== Task to complete ==
Each record must reappear in the answer exactly as it is written.

─── Record excerpts

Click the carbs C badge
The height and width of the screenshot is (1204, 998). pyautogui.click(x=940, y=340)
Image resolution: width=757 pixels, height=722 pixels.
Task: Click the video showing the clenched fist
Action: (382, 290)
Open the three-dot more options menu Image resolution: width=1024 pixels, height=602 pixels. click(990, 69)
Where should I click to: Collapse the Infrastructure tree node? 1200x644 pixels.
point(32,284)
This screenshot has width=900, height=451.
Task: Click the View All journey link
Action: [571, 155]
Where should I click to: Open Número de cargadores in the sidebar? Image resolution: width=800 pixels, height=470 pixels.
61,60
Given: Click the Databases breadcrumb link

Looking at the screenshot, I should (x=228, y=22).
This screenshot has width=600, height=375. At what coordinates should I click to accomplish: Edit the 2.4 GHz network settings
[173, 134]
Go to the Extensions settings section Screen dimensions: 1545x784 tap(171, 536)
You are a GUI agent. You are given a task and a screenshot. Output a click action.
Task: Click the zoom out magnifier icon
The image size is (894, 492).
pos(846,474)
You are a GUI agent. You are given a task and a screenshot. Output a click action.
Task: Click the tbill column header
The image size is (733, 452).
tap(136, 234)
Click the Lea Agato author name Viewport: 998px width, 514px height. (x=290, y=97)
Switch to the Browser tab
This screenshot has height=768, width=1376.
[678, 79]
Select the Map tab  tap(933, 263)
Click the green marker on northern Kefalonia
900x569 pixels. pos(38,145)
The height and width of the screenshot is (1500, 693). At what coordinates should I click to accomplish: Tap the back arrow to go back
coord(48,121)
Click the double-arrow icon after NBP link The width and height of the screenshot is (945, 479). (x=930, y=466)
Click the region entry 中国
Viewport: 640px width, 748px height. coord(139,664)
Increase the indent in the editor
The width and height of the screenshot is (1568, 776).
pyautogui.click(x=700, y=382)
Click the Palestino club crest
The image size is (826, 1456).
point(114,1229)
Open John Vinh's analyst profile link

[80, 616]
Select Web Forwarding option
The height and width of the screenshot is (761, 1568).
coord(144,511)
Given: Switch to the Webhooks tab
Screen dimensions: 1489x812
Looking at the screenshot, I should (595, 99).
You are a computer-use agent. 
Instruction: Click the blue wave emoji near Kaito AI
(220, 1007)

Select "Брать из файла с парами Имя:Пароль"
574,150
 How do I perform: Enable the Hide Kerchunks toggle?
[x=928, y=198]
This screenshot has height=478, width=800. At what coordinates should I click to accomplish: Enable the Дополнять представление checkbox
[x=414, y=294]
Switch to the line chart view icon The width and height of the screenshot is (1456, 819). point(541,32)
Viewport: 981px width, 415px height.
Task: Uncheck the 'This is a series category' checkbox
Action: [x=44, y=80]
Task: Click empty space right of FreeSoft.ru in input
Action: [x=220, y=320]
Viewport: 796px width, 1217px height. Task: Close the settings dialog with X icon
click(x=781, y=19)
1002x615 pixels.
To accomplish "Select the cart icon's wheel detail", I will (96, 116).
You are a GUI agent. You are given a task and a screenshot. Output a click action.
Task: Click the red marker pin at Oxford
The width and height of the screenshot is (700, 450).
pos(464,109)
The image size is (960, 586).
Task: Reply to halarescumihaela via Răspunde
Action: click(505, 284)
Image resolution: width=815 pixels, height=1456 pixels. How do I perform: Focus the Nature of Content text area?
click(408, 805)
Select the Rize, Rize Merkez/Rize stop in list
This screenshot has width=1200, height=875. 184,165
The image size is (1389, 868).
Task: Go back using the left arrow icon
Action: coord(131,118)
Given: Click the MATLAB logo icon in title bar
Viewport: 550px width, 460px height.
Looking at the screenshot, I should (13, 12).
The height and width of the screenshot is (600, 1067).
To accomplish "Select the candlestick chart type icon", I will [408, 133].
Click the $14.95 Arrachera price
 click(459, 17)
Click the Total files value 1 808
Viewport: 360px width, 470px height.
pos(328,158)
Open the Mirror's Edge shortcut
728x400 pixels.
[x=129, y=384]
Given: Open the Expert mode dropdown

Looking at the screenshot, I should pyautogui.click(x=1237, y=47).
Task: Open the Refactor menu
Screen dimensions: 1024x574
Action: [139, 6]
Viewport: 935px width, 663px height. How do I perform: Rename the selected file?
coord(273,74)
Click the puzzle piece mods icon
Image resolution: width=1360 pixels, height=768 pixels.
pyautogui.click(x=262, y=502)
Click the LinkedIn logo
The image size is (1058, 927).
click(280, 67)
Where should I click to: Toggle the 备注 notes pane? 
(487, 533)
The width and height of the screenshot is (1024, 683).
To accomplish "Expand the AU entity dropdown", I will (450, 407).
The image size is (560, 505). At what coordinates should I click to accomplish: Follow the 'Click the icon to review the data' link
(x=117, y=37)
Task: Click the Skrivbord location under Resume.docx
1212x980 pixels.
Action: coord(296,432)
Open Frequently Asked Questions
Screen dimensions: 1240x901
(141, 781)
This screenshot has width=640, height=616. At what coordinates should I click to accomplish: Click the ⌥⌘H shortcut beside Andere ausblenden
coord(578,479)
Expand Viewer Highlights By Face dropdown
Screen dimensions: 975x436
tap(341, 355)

──────

== Result of the task ==
Click the carbs C badge
The height and width of the screenshot is (1204, 998). pyautogui.click(x=940, y=340)
Image resolution: width=757 pixels, height=722 pixels.
Task: Click the video showing the clenched fist
Action: (382, 290)
Open the three-dot more options menu Image resolution: width=1024 pixels, height=602 pixels. click(990, 69)
Where should I click to: Collapse the Infrastructure tree node? 1200x644 pixels.
point(32,284)
This screenshot has width=900, height=451.
Task: Click the View All journey link
Action: [571, 155]
Where should I click to: Open Número de cargadores in the sidebar? Image resolution: width=800 pixels, height=470 pixels.
61,60
Given: Click the Databases breadcrumb link

Looking at the screenshot, I should (x=228, y=22).
This screenshot has width=600, height=375. At what coordinates should I click to accomplish: Edit the 2.4 GHz network settings
[173, 134]
Go to the Extensions settings section Screen dimensions: 1545x784 tap(171, 536)
You are a GUI agent. You are given a task and a screenshot. Output a click action.
Task: Click the zoom out magnifier icon
The image size is (894, 492).
pos(846,474)
You are a GUI agent. You are given a task and a screenshot. Output a click action.
Task: Click the tbill column header
The image size is (733, 452).
tap(136, 234)
Click the Lea Agato author name Viewport: 998px width, 514px height. (x=290, y=97)
Switch to the Browser tab
This screenshot has height=768, width=1376.
[678, 79]
Select the Map tab  tap(933, 263)
Click the green marker on northern Kefalonia
900x569 pixels. pos(38,145)
The height and width of the screenshot is (1500, 693). At what coordinates should I click to accomplish: Tap the back arrow to go back
coord(48,121)
Click the double-arrow icon after NBP link The width and height of the screenshot is (945, 479). (x=930, y=466)
Click the region entry 中国
Viewport: 640px width, 748px height. coord(139,664)
Increase the indent in the editor
The width and height of the screenshot is (1568, 776).
pyautogui.click(x=700, y=382)
Click the Palestino club crest
The image size is (826, 1456).
point(114,1229)
Open John Vinh's analyst profile link

[80, 616]
Select Web Forwarding option
The height and width of the screenshot is (761, 1568).
coord(144,511)
Given: Switch to the Webhooks tab
Screen dimensions: 1489x812
Looking at the screenshot, I should (595, 99).
You are a computer-use agent. 
Instruction: Click the blue wave emoji near Kaito AI
(220, 1007)

Select "Брать из файла с парами Имя:Пароль"
574,150
 How do I perform: Enable the Hide Kerchunks toggle?
[x=928, y=198]
This screenshot has height=478, width=800. At what coordinates should I click to accomplish: Enable the Дополнять представление checkbox
[x=414, y=294]
Switch to the line chart view icon The width and height of the screenshot is (1456, 819). point(541,32)
Viewport: 981px width, 415px height.
Task: Uncheck the 'This is a series category' checkbox
Action: [x=44, y=80]
Task: Click empty space right of FreeSoft.ru in input
Action: [x=220, y=320]
Viewport: 796px width, 1217px height. Task: Close the settings dialog with X icon
click(x=781, y=19)
1002x615 pixels.
To accomplish "Select the cart icon's wheel detail", I will (96, 116).
You are a GUI agent. You are given a task and a screenshot. Output a click action.
Task: Click the red marker pin at Oxford
The width and height of the screenshot is (700, 450).
pos(464,109)
The image size is (960, 586).
Task: Reply to halarescumihaela via Răspunde
Action: click(505, 284)
Image resolution: width=815 pixels, height=1456 pixels. How do I perform: Focus the Nature of Content text area?
click(408, 805)
Select the Rize, Rize Merkez/Rize stop in list
This screenshot has width=1200, height=875. 184,165
The image size is (1389, 868).
Task: Go back using the left arrow icon
Action: coord(131,118)
Given: Click the MATLAB logo icon in title bar
Viewport: 550px width, 460px height.
Looking at the screenshot, I should (13, 12).
The height and width of the screenshot is (600, 1067).
To accomplish "Select the candlestick chart type icon", I will [408, 133].
Click the $14.95 Arrachera price
 click(459, 17)
Click the Total files value 1 808
Viewport: 360px width, 470px height.
pos(328,158)
Open the Mirror's Edge shortcut
728x400 pixels.
[x=129, y=384]
Given: Open the Expert mode dropdown

Looking at the screenshot, I should pyautogui.click(x=1237, y=47).
Task: Open the Refactor menu
Screen dimensions: 1024x574
Action: [139, 6]
Viewport: 935px width, 663px height. How do I perform: Rename the selected file?
coord(273,74)
Click the puzzle piece mods icon
Image resolution: width=1360 pixels, height=768 pixels.
pyautogui.click(x=262, y=502)
Click the LinkedIn logo
The image size is (1058, 927).
click(280, 67)
Where should I click to: Toggle the 备注 notes pane? 
(487, 533)
The width and height of the screenshot is (1024, 683).
To accomplish "Expand the AU entity dropdown", I will (450, 407).
The image size is (560, 505). At what coordinates should I click to accomplish: Follow the 'Click the icon to review the data' link
(x=117, y=37)
Task: Click the Skrivbord location under Resume.docx
1212x980 pixels.
Action: coord(296,432)
Open Frequently Asked Questions
Screen dimensions: 1240x901
(141, 781)
This screenshot has width=640, height=616. At what coordinates should I click to accomplish: Click the ⌥⌘H shortcut beside Andere ausblenden
coord(578,479)
Expand Viewer Highlights By Face dropdown
Screen dimensions: 975x436
tap(341, 355)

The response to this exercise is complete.